Failure Clustering & Triage

When a build goes red with dozens of failures, they often share a handful of root causes — one NullPointerException, one timeout, one OOM. UniTrack groups similar failures into clusters and lets you triage them with rules so the noise collapses into a few actionable buckets.

1. Clustering

After ingest, recent failures are compared by their error signature (exception type and message) and grouped. The Clusters dashboard page shows each group with its representative error and the tests that hit it, so you can tell "20 tests failed" from "20 tests hit the same one bug".

2. Triage rules

A TriageRule matches failures by pattern and assigns a category, turning recurring, recognisable failures into labelled, owned buckets automatically. Rules are managed on the Triage dashboard page.

Typical uses:

  • tag any OutOfMemoryError as an infrastructure failure;

  • route timeouts in a known-slow suite to a flaky/perf category;

  • label assertion failures in a module as product bug.

As new runs arrive, their failures are matched against the rules and categorised on the way in, so the Clusters and run views stay organised without manual sorting.

Collected data
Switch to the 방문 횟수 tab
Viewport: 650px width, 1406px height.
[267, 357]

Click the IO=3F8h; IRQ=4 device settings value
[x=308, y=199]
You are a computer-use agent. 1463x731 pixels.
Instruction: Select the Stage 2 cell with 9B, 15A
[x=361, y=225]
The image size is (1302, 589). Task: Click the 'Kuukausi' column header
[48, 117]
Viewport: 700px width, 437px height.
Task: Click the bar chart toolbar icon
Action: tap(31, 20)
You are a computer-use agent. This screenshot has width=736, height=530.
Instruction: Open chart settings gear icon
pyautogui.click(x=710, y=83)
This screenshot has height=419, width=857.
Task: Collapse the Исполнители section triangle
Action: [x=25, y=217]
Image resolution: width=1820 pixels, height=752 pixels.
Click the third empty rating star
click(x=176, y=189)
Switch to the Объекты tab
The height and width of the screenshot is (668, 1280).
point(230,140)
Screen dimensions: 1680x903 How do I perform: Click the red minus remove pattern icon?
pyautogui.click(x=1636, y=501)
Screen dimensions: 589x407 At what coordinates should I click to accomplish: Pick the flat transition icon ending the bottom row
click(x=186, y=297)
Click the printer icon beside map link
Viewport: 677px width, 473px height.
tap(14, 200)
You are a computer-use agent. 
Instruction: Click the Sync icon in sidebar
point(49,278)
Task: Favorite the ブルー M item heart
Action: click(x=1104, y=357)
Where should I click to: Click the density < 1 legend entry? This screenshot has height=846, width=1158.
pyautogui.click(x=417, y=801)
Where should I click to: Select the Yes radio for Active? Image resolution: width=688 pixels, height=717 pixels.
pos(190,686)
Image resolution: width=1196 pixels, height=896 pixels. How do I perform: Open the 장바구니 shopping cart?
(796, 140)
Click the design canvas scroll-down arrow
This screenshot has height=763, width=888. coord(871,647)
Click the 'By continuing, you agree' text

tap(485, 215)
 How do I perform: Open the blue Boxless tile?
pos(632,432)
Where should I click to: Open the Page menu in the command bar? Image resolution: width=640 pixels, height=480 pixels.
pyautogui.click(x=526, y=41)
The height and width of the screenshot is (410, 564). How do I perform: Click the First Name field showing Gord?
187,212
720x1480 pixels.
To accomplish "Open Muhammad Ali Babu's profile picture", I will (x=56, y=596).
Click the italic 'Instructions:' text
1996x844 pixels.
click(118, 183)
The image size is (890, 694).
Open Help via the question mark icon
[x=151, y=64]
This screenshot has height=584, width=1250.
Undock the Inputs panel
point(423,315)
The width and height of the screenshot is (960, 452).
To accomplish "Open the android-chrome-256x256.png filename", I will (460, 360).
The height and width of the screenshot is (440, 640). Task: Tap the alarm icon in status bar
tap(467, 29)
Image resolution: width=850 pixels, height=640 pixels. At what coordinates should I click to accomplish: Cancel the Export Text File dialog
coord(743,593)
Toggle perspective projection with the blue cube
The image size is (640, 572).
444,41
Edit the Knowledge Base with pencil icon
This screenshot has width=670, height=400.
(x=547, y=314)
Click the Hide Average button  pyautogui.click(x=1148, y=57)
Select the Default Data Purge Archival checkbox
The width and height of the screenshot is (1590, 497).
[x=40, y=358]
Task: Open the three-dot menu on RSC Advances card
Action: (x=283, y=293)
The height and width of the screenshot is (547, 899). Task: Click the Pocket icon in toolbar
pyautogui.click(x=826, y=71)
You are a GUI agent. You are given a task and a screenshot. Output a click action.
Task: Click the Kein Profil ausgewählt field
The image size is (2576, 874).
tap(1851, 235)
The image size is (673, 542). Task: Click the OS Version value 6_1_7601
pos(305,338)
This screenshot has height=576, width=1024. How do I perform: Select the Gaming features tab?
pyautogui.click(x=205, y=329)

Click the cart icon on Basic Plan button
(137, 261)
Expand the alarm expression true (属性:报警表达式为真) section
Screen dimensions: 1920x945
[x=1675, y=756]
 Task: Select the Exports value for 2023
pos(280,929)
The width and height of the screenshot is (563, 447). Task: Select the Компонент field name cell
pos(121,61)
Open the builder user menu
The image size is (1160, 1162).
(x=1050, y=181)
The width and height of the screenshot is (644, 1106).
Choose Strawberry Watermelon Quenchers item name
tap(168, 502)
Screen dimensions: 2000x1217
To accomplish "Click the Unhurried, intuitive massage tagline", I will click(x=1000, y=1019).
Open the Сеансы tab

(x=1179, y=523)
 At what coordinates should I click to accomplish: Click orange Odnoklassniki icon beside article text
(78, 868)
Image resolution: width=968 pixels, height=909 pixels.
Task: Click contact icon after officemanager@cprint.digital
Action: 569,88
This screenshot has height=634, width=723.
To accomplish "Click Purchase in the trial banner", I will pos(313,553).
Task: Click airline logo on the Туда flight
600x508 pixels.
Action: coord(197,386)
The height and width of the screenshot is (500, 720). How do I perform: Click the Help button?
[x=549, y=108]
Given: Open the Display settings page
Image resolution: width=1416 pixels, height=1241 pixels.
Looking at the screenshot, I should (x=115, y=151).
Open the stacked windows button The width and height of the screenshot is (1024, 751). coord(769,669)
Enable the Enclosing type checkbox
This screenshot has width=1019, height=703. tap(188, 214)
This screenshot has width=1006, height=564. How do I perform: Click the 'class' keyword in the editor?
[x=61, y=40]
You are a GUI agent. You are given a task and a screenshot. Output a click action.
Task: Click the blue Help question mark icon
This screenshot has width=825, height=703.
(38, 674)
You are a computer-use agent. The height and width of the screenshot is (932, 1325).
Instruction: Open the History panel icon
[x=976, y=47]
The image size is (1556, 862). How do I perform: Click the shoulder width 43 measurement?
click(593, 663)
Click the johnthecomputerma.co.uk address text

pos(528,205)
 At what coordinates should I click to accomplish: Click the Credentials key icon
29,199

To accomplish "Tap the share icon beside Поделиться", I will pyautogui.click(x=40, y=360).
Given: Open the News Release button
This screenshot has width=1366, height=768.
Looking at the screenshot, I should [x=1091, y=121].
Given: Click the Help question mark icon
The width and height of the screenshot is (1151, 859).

◆ **List of tasks**:
A. Answer these questions about the failure clustering text:
(i) What do recent failures get compared by when they are grouped?
(ii) Where are triage rules managed?
(iii) What is the suggested way to tag any OutOfMemoryError?
B. Using the failure clustering text, explain why failures from new runs are matched against the triage rules as they arrive.
C. Write the next part of the failure clustering text, picking up after its final sentence.

◆ **Written responses**:
A.
(i) Their error signature, meaning the exception type and message.
(ii) On the Triage dashboard page.
(iii) As an infrastructure failure.

B. Matching and categorizing failures on the way in keeps the Clusters and run views organized. No one has to sort them by hand.

C.
3. Test ownership

Per-project owner rules (managed on the Owners page, /projects/{id}/owners) map a test class-name pattern (regex) to an owner — a team or handle. Lower priority wins; the first match assigns the owner. Each failing test on a run page shows its owner, so "whose failure is this?" is answered at a glance. (Routing owner-scoped notifications to chat is a separate, planned piece.)

4. AI root-cause

For a cluster spanning more than one test, an Analyze with AI button asks an LLM for a likely root cause and fix direction. It is bring-your-own-key and off by default — see AI Root-Cause Analysis.

5. Working the queue

  1. Open Clusters after a red build to see the distinct root causes.

  2. For a cause you recognise, add a Triage rule so future occurrences self-categorise.

  3. Cross-reference flaky tests — a cluster that only appears intermittently on a fixed commit is likely flakiness, not a real regression.